The dopaminergic system mainly consists of nigrostriatal, mesocortical, mesolimbic, and tuberoinfundibular pathways (Hou et al., 2014). Dopamine is synthesized by dopaminergic neurons in the substantia nigra pars compacta, ventral tegmental area, and arcuate and periventricular nucleus of the hypothalamus (Cortes et al., 2016). After being released into the synaptic cleft, it binds with dopamine receptors 1–5 (mainly D1R and D2R) to exert excitatory or inhibitory signaling. The dopamine in the synaptic cleft can be dissolved by catechol-O-methyltransferase and monoamine, and its level can also be modulated by a dopamine transporter (Figure 3). The involvement of the dopaminergic system in some psychiatric disorders has already been elucidated in detail and might shed light on further drug design strategies (Leggio et al., 2016).

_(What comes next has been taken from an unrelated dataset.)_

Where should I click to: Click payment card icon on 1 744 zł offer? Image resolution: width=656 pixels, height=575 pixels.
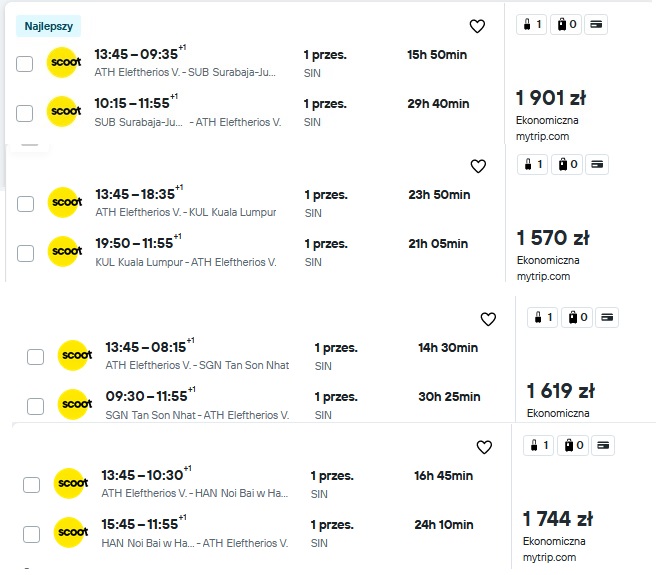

Figure 3. Schematic representation of the decreased striatal D2 receptors in the synapses of OCD patients. HC, healthy control; OCD, obsessive compulsive disorder; DOPA, dioxyphenylalanine; DA, dopamine; DAT, dopamine transporter; COMT, catechol-o-methyltransferase; MAO, monoamine oxidase; D1R, dopamine receptor 1; D2R, dopamine receptor 2.

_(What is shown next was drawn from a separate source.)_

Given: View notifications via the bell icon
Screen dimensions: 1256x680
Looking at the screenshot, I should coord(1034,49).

Anxiety and compulsive disorder is among the most common psychiatric disorders, with a lifetime prevalence between 17 and 69% (Kessler et al., 2007). An ongoing issue is that the disorder is under-diagnosed and most patients never receive any treatment. Currently, diagnosis lacks repeatable and objective evidence, and is mainly dependent on the professional skills of psychiatrists and some clinical psychiatric scales. Serotonin reuptake inhibitors and serotonin norepinephrine reuptake inhibitors are usually used as part of the preferred initial treatment (Katzman et al., 2014) with response rates in the range of 30–50% (Reinhold and Rickels, 2015). We have performed a number of studies about this issue before (Dong et al., 2017a,b; Dong et al., 2018a; Chen et al., 2020; Hu et al., 2020). The main aim of this study was to assess whether dopaminergic dysregulation can be detected in anxiety and obsessive disorder with any degree of consistency and specificity. We hope to elucidate the mechanisms of these disorders for clinical diagnosis and further drug development.

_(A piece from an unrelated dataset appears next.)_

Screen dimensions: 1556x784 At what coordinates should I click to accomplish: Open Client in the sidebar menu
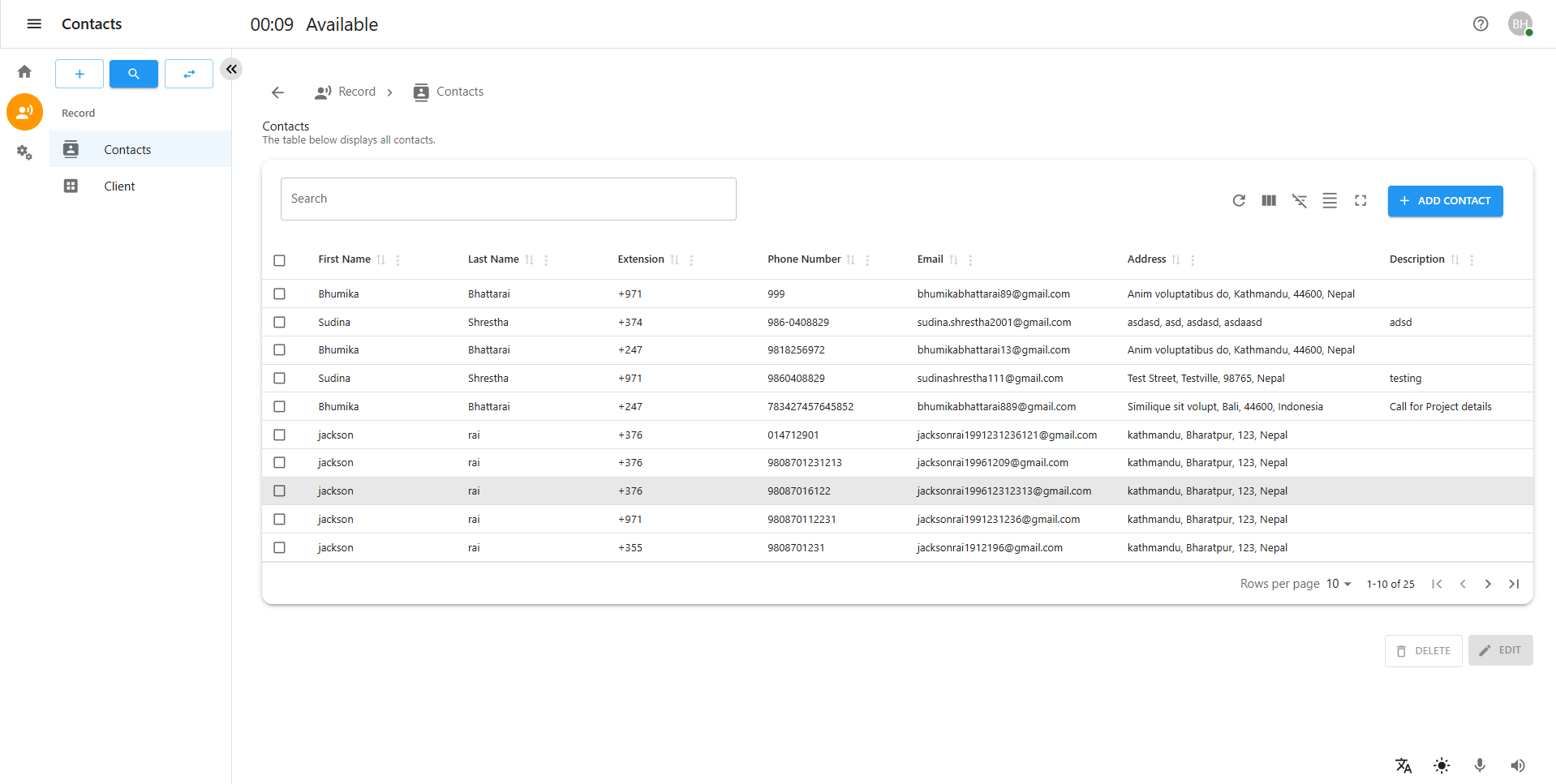coord(119,186)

Overall, the available studies were quite heterogeneous and often contradictory. Eight studies provided evidence of the dopaminergic system in anxiety patients and eleven studies focused on OCD patients. In the total 19 studies, 10 studies were about DAT, seven studies were about D2R, two studies were about D1R, two studies were about dopamine release, and only one study was about dopamine synthesis.
The alterations of DAT in patients with anxiety disorders were inconsistent with each other, although the same radiotracer and technique were used. In total, no alteration could be found during the meta-analysis. The primary discrepancy between these studies could have been due to their small sample sizes. Other possible reasons may be the methodological differences. Two studies administered the serotonin reuptake inhibitors citalopram (Tiihonen et al., 1997) or paroxetine (Van der Wee et al., 2008) to block [123I]-β-CIT from binding to serotonin transporters before a SPECT scan while another study did not (Schneier et al., 2009). Reference regions were different as well, including white matter, the cerebellum, and the occipital region. Structural MRI was also used to accurately identify regions of interest in a study (Van der Wee et al., 2008). All of these may partly explain the extremely high heterogeneity of striatal DAT. A recent study from Hjorth using PET (Hjorth et al., 2019) claimed that DAT of the amygdala and hippocampus had increased in 27 anxiety patients. Striatal D2R binding significantly decreased in a study using SPECT (Schneier et al., 2000), however, the result had changed when using another radiotracer (Schneier et al., 2009) performed by the same team. The researchers themselves mainly attributed it to the small sample size and not to methodological difference. They also did not find any change in dopamine release after an amphetamine injection. A recent study (Plavén Sigray et al., 2016) using PET with [11C]-FLB457 as the radiotracer found D2R had increased in the orbitofrontal cortex. However, this finding did not survive after correction for multiple comparisons. In short, no reliable evidence can confirm that the dopaminergic system has participated in anxiety disorders.
There were a total of four studies focusing on DAT in OCD patients and no alteration of DAT was found in OCD patients using a meta-analysis. D1R of OCD was determined only in two studies from the same team (Olver et al., 2009, 2010). They found that D1R had decreased in the striatum and anterior cingulate cortex. Only seven patients were included in the study so the result needs to be further confirmed. D2R had decreased in OCD patients and mild heterogeneity existed. Dopamine release seemed to have no correlation with OCD, either. Only one study (Hsieh et al., 2014) including five patients with OCD determined dopamine synthesis, and it found that dopamine synthesis decreased throughout the brain.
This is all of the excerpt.